++++ Recorded data ++++

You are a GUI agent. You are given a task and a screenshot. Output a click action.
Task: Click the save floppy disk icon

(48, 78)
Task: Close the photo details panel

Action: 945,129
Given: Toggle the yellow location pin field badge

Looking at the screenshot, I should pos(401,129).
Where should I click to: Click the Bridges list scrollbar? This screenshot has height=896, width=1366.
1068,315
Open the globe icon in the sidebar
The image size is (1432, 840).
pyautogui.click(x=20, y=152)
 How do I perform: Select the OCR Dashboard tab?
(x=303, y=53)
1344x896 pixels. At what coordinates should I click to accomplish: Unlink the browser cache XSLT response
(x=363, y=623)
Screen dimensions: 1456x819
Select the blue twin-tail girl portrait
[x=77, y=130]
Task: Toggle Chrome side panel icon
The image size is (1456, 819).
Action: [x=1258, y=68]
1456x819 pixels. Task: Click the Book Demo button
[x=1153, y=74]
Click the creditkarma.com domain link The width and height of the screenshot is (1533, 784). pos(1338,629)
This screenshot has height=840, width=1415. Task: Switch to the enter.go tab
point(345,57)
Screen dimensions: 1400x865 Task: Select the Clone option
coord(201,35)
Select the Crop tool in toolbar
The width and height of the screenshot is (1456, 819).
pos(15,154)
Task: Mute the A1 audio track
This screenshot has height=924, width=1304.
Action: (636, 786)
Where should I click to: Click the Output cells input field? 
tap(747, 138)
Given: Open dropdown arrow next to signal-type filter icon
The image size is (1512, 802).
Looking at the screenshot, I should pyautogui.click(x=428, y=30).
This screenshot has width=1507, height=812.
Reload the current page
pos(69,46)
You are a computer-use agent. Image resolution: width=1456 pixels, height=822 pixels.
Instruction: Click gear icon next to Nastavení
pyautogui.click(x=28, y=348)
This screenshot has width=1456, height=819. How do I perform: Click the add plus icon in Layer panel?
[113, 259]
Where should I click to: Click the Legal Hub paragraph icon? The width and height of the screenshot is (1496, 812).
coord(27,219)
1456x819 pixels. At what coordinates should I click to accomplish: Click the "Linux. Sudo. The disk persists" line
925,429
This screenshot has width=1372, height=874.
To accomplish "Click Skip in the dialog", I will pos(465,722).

++++

### Work request:
For this exercise, find all lines in the records containing the word "agent" and copy them.

### Task output:
You are a GUI agent. You are given a task and a screenshot. Output a click action.
You are a computer-use agent. Image resolution: width=1456 pixels, height=822 pixels.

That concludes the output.